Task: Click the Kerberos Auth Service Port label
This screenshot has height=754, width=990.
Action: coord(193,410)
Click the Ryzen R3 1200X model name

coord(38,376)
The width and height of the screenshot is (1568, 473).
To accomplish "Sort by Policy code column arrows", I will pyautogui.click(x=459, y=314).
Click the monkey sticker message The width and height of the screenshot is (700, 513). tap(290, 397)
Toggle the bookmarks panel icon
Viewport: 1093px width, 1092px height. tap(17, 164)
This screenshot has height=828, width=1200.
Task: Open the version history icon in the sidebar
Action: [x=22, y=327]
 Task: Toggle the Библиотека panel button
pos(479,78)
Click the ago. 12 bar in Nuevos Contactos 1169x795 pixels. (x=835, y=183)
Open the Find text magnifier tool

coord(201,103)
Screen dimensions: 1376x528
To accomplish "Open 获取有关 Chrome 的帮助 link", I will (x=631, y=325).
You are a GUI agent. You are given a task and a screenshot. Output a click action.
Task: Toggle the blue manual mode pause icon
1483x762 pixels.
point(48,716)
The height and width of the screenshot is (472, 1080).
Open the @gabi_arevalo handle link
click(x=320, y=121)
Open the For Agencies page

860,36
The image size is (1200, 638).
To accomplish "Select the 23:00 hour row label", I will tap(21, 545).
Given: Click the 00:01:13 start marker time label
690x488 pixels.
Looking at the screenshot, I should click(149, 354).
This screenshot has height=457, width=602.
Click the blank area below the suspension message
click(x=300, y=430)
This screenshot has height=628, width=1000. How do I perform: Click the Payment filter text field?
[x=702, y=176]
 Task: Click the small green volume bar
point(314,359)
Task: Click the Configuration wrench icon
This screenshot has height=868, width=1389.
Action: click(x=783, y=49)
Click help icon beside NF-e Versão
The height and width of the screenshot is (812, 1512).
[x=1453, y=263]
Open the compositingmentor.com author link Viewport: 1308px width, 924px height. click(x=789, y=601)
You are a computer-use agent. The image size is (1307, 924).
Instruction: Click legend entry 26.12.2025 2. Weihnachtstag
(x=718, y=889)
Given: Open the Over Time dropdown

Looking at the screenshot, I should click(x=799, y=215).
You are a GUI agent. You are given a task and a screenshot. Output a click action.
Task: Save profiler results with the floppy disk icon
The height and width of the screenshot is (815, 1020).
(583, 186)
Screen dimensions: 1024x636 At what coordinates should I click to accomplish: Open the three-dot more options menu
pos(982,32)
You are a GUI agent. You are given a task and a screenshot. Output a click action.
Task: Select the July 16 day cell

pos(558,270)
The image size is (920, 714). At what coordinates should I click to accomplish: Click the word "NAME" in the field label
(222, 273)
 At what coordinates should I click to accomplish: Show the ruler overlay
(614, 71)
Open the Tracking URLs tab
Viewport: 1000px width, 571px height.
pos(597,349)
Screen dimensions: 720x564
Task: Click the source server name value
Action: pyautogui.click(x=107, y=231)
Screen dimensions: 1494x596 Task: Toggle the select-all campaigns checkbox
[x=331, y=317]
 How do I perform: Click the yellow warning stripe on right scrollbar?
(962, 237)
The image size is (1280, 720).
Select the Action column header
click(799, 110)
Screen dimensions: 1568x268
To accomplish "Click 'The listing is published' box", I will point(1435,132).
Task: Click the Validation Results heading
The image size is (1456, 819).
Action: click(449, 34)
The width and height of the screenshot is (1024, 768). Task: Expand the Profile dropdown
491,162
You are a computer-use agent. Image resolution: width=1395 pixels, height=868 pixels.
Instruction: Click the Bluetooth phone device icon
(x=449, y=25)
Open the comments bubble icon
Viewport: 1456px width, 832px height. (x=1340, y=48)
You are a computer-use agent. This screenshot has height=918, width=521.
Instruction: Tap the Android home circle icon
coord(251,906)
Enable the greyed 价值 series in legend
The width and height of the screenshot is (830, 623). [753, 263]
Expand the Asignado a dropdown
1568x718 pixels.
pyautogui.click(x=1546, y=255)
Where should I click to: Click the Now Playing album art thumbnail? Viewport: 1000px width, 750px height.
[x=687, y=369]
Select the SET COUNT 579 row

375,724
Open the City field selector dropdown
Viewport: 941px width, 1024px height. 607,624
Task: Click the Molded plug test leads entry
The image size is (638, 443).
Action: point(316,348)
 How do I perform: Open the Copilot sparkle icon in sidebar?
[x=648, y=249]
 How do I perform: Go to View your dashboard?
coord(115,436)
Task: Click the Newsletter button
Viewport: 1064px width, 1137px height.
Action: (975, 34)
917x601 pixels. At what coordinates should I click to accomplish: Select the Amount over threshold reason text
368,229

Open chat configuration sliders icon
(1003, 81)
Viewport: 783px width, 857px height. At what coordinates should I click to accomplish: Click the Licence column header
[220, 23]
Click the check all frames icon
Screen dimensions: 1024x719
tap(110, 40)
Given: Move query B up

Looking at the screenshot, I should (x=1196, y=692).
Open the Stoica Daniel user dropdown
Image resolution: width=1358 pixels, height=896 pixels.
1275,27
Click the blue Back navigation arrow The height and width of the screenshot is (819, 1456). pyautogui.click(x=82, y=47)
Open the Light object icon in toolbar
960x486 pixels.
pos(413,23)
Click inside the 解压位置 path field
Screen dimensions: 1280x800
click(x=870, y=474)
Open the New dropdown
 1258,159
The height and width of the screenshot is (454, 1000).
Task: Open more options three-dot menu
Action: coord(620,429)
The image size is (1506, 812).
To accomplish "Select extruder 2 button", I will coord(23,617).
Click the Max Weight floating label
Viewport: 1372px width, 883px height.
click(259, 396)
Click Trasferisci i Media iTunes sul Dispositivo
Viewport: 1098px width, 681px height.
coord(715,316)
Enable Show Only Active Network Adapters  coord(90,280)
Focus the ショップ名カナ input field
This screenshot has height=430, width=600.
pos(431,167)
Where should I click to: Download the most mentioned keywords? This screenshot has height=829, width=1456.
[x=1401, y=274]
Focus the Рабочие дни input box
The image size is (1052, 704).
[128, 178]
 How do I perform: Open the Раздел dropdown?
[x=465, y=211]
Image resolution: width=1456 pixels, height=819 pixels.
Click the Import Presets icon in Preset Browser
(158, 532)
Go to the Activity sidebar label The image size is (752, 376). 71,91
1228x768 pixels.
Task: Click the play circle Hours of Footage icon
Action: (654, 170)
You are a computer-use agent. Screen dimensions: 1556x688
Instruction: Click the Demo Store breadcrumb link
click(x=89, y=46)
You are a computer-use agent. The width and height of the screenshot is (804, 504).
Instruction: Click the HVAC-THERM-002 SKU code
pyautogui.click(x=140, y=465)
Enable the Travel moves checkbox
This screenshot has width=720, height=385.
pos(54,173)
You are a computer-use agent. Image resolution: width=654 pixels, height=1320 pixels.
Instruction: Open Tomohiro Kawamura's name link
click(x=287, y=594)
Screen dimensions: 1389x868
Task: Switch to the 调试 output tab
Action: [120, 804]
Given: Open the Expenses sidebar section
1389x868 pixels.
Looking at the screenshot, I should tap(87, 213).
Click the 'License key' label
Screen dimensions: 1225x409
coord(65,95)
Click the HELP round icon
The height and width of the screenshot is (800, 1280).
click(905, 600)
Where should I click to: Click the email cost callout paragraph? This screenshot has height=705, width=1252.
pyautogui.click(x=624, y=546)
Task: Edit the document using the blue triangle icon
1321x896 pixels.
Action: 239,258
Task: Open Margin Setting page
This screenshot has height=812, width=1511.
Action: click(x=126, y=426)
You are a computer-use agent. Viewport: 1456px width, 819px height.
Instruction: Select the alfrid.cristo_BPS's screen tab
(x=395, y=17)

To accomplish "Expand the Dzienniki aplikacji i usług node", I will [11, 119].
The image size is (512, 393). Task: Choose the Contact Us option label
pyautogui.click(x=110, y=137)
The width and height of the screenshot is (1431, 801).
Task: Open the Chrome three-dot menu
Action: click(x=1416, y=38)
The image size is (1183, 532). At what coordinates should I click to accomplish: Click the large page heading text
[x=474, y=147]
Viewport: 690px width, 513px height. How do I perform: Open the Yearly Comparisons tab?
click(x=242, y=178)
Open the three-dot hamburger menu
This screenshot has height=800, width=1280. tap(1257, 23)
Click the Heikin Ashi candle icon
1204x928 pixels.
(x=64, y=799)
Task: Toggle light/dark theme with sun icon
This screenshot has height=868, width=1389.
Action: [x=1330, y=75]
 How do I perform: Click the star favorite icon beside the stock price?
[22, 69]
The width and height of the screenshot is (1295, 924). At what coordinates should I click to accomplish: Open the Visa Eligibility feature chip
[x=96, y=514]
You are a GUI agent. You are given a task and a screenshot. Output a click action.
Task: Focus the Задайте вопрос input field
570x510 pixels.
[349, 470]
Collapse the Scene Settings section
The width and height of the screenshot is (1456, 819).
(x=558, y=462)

» **Given instruction**
Copy out everything from the line containing "The image size is (512, 393)." down to the end of the records, with "Yearly Comparisons" changed to "Annual Comparisons" and nothing else altered.

» **Written response**
The image size is (512, 393). Task: Choose the Contact Us option label
pyautogui.click(x=110, y=137)
The width and height of the screenshot is (1431, 801).
Task: Open the Chrome three-dot menu
Action: click(x=1416, y=38)
The image size is (1183, 532). At what coordinates should I click to accomplish: Click the large page heading text
[x=474, y=147]
Viewport: 690px width, 513px height. How do I perform: Open the Annual Comparisons tab?
click(x=242, y=178)
Open the three-dot hamburger menu
This screenshot has height=800, width=1280. tap(1257, 23)
Click the Heikin Ashi candle icon
1204x928 pixels.
(x=64, y=799)
Task: Toggle light/dark theme with sun icon
This screenshot has height=868, width=1389.
Action: [x=1330, y=75]
 How do I perform: Click the star favorite icon beside the stock price?
[22, 69]
The width and height of the screenshot is (1295, 924). At what coordinates should I click to accomplish: Open the Visa Eligibility feature chip
[x=96, y=514]
You are a GUI agent. You are given a task and a screenshot. Output a click action.
Task: Focus the Задайте вопрос input field
570x510 pixels.
[349, 470]
Collapse the Scene Settings section
The width and height of the screenshot is (1456, 819).
(x=558, y=462)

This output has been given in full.